SHORT PROBLEM A: Reproduce the rows word for word, beginning at the first row and stopping after the line that contains "click(355, 600)".

In this paper, we present a diffuse interface model (Anderson et al. 1998), implemented with Lattice Boltzmann model (see (Chen and Doolen 1998; Swift et al. 1995) for general review), which is in principle, capable of solving the problem of simulating membrane emulsification with surfactants. For describing surfactant adsorption, we have transformed the free energy based, sharp interface model (Diamant and Andelman 1996; Diamant et al. 2001), into a diffuse interface model. There already exist diffuse interface models for microemulsions (Laradji et al. 1992; Theissen and Gompper 1999; Lamura et al. 1999), but they lack a realistic surfactant adsorption isotherm—in contrast to the model of Diamant and Andelman—which can model the Langmuir and Frumkin adsorption isotherms.

A diffuse interface model has the advantage of being coupled to hydrodynamics (cf. Theissen and Gompper 1999; Lamura et al. 1999). Like the well-known VOF method (Li et al. 2000), a special field tracks the interface without the need of any remeshing of the grid. While the interface is artificially reconstructed in every step of the VOF method, the interface evolves according to chemical potential gradients in the diffuse interface method. The chemical potential is derived from a free energy functional, which includes squared gradient terms for describing the surface free energy in the spirit of van der Waals. Hence, as the diffuse interface method has a firm physical basis (in contrast to VOF), we think it is the most natural method to model surfactant adsorption onto (deforming and breaking) emulsion droplets.

In this paper, we restrict the model to Langmuir adsorption, with equal solubility of the surfactant in both bulk phases. In a subsequent paper, we will introduce the extended model with Frumkin adsorption and differential solubility of the surfactant in the two bulk phases. Furthermore, the current model is two-dimensional (2-D), while we focus on the comparison of analytical prediction and simulations. We first investigate the equilibrium properties of adsorbed surfactants on a planar interface and a circular interface of a droplet. Subsequently, we analyse the dynamics of surfactant adsorption on a planar interface. In conclusion, we briefly investigate the surfactant adsorption on a droplet in linear shear flow, only to indicate the ability of the model to be coupled to hydrodynamics.

SHORT PROBLEM B: Revise the section of the diffuse interface modeling passage that begins at the words "A diffuse interface model has" and ends after "breaking) emulsion droplets.", writing "volume-of-fluid" wherever "VOF" appears.

Pointing records for text and elements:
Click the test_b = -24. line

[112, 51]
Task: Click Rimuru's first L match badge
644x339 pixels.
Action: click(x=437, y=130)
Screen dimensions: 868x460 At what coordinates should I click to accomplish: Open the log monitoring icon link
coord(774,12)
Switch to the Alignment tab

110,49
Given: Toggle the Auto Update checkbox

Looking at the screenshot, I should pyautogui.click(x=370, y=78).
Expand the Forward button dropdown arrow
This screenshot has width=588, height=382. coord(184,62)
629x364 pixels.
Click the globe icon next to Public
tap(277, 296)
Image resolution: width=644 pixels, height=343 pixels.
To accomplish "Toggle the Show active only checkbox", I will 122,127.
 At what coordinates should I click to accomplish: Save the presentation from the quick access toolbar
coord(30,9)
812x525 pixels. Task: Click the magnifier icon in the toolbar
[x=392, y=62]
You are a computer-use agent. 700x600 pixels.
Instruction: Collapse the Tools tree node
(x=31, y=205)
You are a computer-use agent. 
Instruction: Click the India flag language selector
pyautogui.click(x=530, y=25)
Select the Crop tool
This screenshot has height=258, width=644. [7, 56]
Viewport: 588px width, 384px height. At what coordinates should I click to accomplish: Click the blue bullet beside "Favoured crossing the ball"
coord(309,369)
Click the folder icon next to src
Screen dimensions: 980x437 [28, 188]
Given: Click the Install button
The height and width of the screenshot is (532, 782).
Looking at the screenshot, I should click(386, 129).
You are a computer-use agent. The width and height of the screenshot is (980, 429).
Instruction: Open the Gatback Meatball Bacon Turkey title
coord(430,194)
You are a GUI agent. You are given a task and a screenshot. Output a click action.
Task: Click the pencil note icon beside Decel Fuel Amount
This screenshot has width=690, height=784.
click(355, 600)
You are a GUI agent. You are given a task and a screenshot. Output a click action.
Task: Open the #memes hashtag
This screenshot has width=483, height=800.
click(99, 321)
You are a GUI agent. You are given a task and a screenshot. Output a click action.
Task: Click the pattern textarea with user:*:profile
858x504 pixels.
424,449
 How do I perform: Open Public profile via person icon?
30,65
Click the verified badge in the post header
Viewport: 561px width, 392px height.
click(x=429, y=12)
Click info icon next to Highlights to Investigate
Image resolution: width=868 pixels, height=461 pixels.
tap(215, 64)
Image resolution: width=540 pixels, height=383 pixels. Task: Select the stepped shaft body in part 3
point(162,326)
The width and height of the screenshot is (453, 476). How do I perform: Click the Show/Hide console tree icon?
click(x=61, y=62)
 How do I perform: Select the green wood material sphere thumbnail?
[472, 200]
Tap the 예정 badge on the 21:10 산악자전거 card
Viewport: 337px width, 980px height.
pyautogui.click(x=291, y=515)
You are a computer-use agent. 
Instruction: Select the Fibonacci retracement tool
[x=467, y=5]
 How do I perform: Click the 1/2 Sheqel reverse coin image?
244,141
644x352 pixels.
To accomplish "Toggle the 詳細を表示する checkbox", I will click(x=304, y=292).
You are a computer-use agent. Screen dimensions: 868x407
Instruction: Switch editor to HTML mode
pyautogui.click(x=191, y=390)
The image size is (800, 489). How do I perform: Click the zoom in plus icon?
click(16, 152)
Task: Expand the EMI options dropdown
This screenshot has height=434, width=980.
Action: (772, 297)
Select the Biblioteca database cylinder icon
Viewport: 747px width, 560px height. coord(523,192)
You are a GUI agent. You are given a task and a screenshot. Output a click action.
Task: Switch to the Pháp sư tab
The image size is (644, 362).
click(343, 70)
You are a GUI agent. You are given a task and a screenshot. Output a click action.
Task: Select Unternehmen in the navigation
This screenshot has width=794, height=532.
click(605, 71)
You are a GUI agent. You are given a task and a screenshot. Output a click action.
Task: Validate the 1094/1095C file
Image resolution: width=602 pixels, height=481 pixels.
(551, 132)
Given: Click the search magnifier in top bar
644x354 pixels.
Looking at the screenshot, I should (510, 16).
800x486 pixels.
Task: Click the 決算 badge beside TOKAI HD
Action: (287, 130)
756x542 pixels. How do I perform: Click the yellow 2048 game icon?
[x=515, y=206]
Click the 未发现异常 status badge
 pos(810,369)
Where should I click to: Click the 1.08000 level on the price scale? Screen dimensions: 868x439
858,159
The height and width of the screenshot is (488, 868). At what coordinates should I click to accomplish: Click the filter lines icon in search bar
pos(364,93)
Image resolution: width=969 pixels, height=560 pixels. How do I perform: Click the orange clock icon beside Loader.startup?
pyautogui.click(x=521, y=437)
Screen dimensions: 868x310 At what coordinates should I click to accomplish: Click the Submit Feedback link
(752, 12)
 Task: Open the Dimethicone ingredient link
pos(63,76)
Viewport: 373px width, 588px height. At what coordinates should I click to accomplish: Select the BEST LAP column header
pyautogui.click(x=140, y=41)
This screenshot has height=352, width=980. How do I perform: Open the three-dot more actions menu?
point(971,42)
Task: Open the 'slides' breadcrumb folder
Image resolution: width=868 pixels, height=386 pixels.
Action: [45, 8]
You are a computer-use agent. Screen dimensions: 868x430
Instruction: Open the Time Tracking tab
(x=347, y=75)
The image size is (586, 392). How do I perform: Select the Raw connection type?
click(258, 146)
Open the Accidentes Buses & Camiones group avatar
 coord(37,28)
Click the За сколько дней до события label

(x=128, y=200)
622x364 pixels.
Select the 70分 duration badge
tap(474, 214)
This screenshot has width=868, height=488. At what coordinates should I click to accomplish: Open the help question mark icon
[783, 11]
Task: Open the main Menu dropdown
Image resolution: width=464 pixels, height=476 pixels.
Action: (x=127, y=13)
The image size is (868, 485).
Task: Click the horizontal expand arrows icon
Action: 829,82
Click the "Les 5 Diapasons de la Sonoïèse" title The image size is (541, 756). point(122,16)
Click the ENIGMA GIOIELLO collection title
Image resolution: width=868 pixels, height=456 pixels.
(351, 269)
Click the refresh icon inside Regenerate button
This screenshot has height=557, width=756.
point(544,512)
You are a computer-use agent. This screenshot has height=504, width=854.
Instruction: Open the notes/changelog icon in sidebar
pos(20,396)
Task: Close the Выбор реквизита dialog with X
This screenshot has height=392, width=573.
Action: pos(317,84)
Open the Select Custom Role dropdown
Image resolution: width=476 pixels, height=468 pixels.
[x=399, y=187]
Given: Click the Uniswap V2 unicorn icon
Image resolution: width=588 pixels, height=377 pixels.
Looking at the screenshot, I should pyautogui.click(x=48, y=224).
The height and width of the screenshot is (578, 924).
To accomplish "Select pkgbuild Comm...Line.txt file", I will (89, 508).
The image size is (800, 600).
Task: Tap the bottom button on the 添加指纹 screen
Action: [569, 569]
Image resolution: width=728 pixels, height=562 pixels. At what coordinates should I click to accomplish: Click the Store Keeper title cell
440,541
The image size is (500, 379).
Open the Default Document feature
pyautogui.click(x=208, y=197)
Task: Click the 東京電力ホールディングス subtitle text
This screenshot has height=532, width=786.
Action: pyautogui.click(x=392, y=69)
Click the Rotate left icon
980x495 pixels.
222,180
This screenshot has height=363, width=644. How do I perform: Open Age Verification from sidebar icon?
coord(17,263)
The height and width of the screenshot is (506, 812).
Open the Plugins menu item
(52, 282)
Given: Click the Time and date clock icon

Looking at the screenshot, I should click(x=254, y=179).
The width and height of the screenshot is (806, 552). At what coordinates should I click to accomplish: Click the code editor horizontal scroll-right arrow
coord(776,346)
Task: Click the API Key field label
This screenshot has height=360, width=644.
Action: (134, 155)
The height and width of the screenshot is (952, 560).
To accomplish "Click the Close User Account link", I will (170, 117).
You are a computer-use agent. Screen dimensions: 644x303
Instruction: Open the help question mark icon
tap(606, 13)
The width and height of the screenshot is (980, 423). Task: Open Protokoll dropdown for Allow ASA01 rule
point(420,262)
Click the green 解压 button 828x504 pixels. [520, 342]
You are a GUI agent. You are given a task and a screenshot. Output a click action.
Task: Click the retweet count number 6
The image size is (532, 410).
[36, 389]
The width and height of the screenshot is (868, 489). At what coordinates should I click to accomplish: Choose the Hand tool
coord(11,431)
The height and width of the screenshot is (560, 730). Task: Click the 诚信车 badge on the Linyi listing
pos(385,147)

WRITTEN ANSWER A:
Click the test_b = -24. line

[112, 51]
Task: Click Rimuru's first L match badge
644x339 pixels.
Action: click(x=437, y=130)
Screen dimensions: 868x460 At what coordinates should I click to accomplish: Open the log monitoring icon link
coord(774,12)
Switch to the Alignment tab

110,49
Given: Toggle the Auto Update checkbox

Looking at the screenshot, I should pyautogui.click(x=370, y=78).
Expand the Forward button dropdown arrow
This screenshot has width=588, height=382. coord(184,62)
629x364 pixels.
Click the globe icon next to Public
tap(277, 296)
Image resolution: width=644 pixels, height=343 pixels.
To accomplish "Toggle the Show active only checkbox", I will 122,127.
 At what coordinates should I click to accomplish: Save the presentation from the quick access toolbar
coord(30,9)
812x525 pixels. Task: Click the magnifier icon in the toolbar
[x=392, y=62]
You are a computer-use agent. 700x600 pixels.
Instruction: Collapse the Tools tree node
(x=31, y=205)
You are a computer-use agent. 
Instruction: Click the India flag language selector
pyautogui.click(x=530, y=25)
Select the Crop tool
This screenshot has height=258, width=644. [7, 56]
Viewport: 588px width, 384px height. At what coordinates should I click to accomplish: Click the blue bullet beside "Favoured crossing the ball"
coord(309,369)
Click the folder icon next to src
Screen dimensions: 980x437 [28, 188]
Given: Click the Install button
The height and width of the screenshot is (532, 782).
Looking at the screenshot, I should click(386, 129).
You are a computer-use agent. The width and height of the screenshot is (980, 429).
Instruction: Open the Gatback Meatball Bacon Turkey title
coord(430,194)
You are a GUI agent. You are given a task and a screenshot. Output a click action.
Task: Click the pencil note icon beside Decel Fuel Amount
This screenshot has width=690, height=784.
click(355, 600)

WRITTEN ANSWER B:
A diffuse interface model has the advantage of being coupled to hydrodynamics (cf. Theissen and Gompper 1999; Lamura et al. 1999). Like the well-known volume-of-fluid method (Li et al. 2000), a special field tracks the interface without the need of any remeshing of the grid. While the interface is artificially reconstructed in every step of the volume-of-fluid method, the interface evolves according to chemical potential gradients in the diffuse interface method. The chemical potential is derived from a free energy functional, which includes squared gradient terms for describing the surface free energy in the spirit of van der Waals. Hence, as the diffuse interface method has a firm physical basis (in contrast to volume-of-fluid), we think it is the most natural method to model surfactant adsorption onto (deforming and breaking) emulsion droplets.